Your task:
Update the listing below by replacing each occurrence of "data label" with "value label". Reproduce every line of it with nothing else changed.

Excerpted records:
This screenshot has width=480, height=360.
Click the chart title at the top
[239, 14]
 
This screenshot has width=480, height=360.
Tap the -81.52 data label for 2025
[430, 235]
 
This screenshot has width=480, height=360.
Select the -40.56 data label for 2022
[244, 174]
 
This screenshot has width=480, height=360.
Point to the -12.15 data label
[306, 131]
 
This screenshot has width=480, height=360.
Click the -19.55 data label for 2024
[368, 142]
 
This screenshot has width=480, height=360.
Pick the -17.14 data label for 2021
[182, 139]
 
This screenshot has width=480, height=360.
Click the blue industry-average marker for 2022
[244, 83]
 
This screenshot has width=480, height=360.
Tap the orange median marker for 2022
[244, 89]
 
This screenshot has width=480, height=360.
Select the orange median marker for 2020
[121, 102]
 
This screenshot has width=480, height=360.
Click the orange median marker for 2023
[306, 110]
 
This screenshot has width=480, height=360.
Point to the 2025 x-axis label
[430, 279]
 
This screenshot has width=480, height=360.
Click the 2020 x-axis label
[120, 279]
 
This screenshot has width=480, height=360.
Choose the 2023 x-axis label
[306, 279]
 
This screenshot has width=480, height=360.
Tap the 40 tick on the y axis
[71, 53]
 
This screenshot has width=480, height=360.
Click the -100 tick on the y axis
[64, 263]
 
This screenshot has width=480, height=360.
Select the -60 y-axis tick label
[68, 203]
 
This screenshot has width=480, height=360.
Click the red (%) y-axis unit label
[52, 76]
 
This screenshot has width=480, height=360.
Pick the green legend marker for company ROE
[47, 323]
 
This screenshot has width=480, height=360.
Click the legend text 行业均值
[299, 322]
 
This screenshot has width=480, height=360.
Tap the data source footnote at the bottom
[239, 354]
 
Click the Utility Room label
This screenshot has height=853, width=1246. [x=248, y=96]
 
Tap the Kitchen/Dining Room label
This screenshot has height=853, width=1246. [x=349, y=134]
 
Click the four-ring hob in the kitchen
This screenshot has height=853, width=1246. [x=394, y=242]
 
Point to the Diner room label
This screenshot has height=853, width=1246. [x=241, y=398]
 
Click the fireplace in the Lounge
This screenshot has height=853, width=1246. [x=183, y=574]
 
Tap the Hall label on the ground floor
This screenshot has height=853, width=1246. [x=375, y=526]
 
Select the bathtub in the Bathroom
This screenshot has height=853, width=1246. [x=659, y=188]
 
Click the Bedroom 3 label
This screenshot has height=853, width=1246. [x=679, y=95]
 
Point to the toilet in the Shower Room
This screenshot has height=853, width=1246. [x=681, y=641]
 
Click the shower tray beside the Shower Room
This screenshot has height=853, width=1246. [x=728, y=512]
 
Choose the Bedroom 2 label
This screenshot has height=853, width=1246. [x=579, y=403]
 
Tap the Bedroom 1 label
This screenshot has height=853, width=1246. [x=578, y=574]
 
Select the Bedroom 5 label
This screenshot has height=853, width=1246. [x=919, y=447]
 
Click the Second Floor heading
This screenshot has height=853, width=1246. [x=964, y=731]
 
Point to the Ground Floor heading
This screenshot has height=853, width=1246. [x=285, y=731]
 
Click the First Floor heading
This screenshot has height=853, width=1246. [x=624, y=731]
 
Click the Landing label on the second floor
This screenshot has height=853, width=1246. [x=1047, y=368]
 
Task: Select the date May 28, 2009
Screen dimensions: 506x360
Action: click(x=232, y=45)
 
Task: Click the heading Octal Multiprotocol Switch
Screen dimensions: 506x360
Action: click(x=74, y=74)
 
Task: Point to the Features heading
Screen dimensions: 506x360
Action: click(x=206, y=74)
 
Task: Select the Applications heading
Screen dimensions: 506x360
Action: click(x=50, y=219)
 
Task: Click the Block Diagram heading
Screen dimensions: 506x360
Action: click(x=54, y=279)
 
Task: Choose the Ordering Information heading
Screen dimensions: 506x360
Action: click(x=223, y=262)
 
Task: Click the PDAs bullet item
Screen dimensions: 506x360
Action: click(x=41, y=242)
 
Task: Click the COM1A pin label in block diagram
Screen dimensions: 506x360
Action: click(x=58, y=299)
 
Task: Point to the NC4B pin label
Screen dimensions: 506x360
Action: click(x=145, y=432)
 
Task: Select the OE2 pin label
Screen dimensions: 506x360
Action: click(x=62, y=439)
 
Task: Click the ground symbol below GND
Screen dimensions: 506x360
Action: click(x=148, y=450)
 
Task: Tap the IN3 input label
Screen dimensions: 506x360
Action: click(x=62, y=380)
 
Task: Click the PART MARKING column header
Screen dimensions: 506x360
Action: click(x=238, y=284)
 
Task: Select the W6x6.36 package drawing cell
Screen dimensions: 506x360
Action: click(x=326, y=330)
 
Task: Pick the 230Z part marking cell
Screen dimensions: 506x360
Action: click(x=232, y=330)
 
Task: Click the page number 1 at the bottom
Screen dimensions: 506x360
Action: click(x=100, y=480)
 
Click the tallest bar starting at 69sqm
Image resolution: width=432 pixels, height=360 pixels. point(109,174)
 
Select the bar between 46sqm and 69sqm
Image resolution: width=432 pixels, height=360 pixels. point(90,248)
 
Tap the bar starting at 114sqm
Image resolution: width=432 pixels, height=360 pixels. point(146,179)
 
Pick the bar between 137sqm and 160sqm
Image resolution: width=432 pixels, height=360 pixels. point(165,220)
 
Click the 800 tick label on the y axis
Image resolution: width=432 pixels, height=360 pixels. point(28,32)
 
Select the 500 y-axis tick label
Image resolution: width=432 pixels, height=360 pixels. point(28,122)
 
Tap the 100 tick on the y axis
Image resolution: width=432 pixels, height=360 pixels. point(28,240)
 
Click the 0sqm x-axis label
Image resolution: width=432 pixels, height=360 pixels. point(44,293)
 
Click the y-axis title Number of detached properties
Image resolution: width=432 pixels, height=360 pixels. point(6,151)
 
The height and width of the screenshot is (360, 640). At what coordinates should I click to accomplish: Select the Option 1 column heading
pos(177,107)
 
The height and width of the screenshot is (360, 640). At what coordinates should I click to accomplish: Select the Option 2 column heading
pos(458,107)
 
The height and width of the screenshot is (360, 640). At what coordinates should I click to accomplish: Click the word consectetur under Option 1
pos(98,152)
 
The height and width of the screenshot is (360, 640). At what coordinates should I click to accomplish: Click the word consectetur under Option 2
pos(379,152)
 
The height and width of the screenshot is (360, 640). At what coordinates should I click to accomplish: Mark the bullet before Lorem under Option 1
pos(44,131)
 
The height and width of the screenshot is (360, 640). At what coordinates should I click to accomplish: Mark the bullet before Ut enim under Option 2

Finished answer:
This screenshot has width=480, height=360.
Click the chart title at the top
[239, 14]
 
This screenshot has width=480, height=360.
Tap the -81.52 value label for 2025
[430, 235]
 
This screenshot has width=480, height=360.
Select the -40.56 value label for 2022
[244, 174]
 
This screenshot has width=480, height=360.
Point to the -12.15 value label
[306, 131]
 
This screenshot has width=480, height=360.
Click the -19.55 value label for 2024
[368, 142]
 
This screenshot has width=480, height=360.
Pick the -17.14 value label for 2021
[182, 139]
 
This screenshot has width=480, height=360.
Click the blue industry-average marker for 2022
[244, 83]
 
This screenshot has width=480, height=360.
Tap the orange median marker for 2022
[244, 89]
 
This screenshot has width=480, height=360.
Select the orange median marker for 2020
[121, 102]
 
This screenshot has width=480, height=360.
Click the orange median marker for 2023
[306, 110]
 
This screenshot has width=480, height=360.
Point to the 2025 x-axis label
[430, 279]
 
This screenshot has width=480, height=360.
Click the 2020 x-axis label
[120, 279]
 
This screenshot has width=480, height=360.
Choose the 2023 x-axis label
[306, 279]
 
This screenshot has width=480, height=360.
Tap the 40 tick on the y axis
[71, 53]
 
This screenshot has width=480, height=360.
Click the -100 tick on the y axis
[64, 263]
 
This screenshot has width=480, height=360.
Select the -60 y-axis tick label
[68, 203]
 
This screenshot has width=480, height=360.
Click the red (%) y-axis unit label
[52, 76]
 
This screenshot has width=480, height=360.
Pick the green legend marker for company ROE
[47, 323]
 
This screenshot has width=480, height=360.
Click the legend text 行业均值
[299, 322]
 
This screenshot has width=480, height=360.
Tap the data source footnote at the bottom
[239, 354]
 
Click the Utility Room label
This screenshot has height=853, width=1246. [x=248, y=96]
 
Tap the Kitchen/Dining Room label
This screenshot has height=853, width=1246. [x=349, y=134]
 
Click the four-ring hob in the kitchen
This screenshot has height=853, width=1246. [x=394, y=242]
 
Point to the Diner room label
This screenshot has height=853, width=1246. [x=241, y=398]
 
Click the fireplace in the Lounge
This screenshot has height=853, width=1246. [x=183, y=574]
 
Tap the Hall label on the ground floor
This screenshot has height=853, width=1246. [x=375, y=526]
 
Select the bathtub in the Bathroom
This screenshot has height=853, width=1246. [x=659, y=188]
 
Click the Bedroom 3 label
This screenshot has height=853, width=1246. [x=679, y=95]
 
Point to the toilet in the Shower Room
This screenshot has height=853, width=1246. [x=681, y=641]
 
Click the shower tray beside the Shower Room
This screenshot has height=853, width=1246. [x=728, y=512]
 
Choose the Bedroom 2 label
This screenshot has height=853, width=1246. [x=579, y=403]
 
Tap the Bedroom 1 label
This screenshot has height=853, width=1246. [x=578, y=574]
 
Select the Bedroom 5 label
This screenshot has height=853, width=1246. [x=919, y=447]
 
Click the Second Floor heading
This screenshot has height=853, width=1246. [x=964, y=731]
 
Point to the Ground Floor heading
This screenshot has height=853, width=1246. [x=285, y=731]
 
Click the First Floor heading
This screenshot has height=853, width=1246. [x=624, y=731]
 
Click the Landing label on the second floor
This screenshot has height=853, width=1246. [x=1047, y=368]
 
Task: Select the date May 28, 2009
Screen dimensions: 506x360
Action: click(x=232, y=45)
 
Task: Click the heading Octal Multiprotocol Switch
Screen dimensions: 506x360
Action: click(x=74, y=74)
 
Task: Point to the Features heading
Screen dimensions: 506x360
Action: click(x=206, y=74)
 
Task: Select the Applications heading
Screen dimensions: 506x360
Action: click(x=50, y=219)
 
Task: Click the Block Diagram heading
Screen dimensions: 506x360
Action: click(x=54, y=279)
 
Task: Choose the Ordering Information heading
Screen dimensions: 506x360
Action: click(x=223, y=262)
 
Task: Click the PDAs bullet item
Screen dimensions: 506x360
Action: click(x=41, y=242)
 
Task: Click the COM1A pin label in block diagram
Screen dimensions: 506x360
Action: click(x=58, y=299)
 
Task: Point to the NC4B pin label
Screen dimensions: 506x360
Action: click(x=145, y=432)
 
Task: Select the OE2 pin label
Screen dimensions: 506x360
Action: click(x=62, y=439)
 
Task: Click the ground symbol below GND
Screen dimensions: 506x360
Action: click(x=148, y=450)
 
Task: Tap the IN3 input label
Screen dimensions: 506x360
Action: click(x=62, y=380)
 
Task: Click the PART MARKING column header
Screen dimensions: 506x360
Action: click(x=238, y=284)
 
Task: Select the W6x6.36 package drawing cell
Screen dimensions: 506x360
Action: click(x=326, y=330)
 
Task: Pick the 230Z part marking cell
Screen dimensions: 506x360
Action: click(x=232, y=330)
 
Task: Click the page number 1 at the bottom
Screen dimensions: 506x360
Action: click(x=100, y=480)
 
Click the tallest bar starting at 69sqm
Image resolution: width=432 pixels, height=360 pixels. point(109,174)
 
Select the bar between 46sqm and 69sqm
Image resolution: width=432 pixels, height=360 pixels. point(90,248)
 
Tap the bar starting at 114sqm
Image resolution: width=432 pixels, height=360 pixels. point(146,179)
 
Pick the bar between 137sqm and 160sqm
Image resolution: width=432 pixels, height=360 pixels. point(165,220)
 
Click the 800 tick label on the y axis
Image resolution: width=432 pixels, height=360 pixels. point(28,32)
 
Select the 500 y-axis tick label
Image resolution: width=432 pixels, height=360 pixels. point(28,122)
 
Tap the 100 tick on the y axis
Image resolution: width=432 pixels, height=360 pixels. point(28,240)
 
Click the 0sqm x-axis label
Image resolution: width=432 pixels, height=360 pixels. point(44,293)
 
Click the y-axis title Number of detached properties
Image resolution: width=432 pixels, height=360 pixels. point(6,151)
 
The height and width of the screenshot is (360, 640). At what coordinates should I click to accomplish: Select the Option 1 column heading
pos(177,107)
 
The height and width of the screenshot is (360, 640). At what coordinates should I click to accomplish: Select the Option 2 column heading
pos(458,107)
 
The height and width of the screenshot is (360, 640). At what coordinates should I click to accomplish: Click the word consectetur under Option 1
pos(98,152)
 
The height and width of the screenshot is (360, 640). At what coordinates should I click to accomplish: Click the word consectetur under Option 2
pos(379,152)
 
The height and width of the screenshot is (360, 640). At what coordinates should I click to accomplish: Mark the bullet before Lorem under Option 1
pos(44,131)
 
The height and width of the screenshot is (360, 640). At what coordinates should I click to accomplish: Mark the bullet before Ut enim under Option 2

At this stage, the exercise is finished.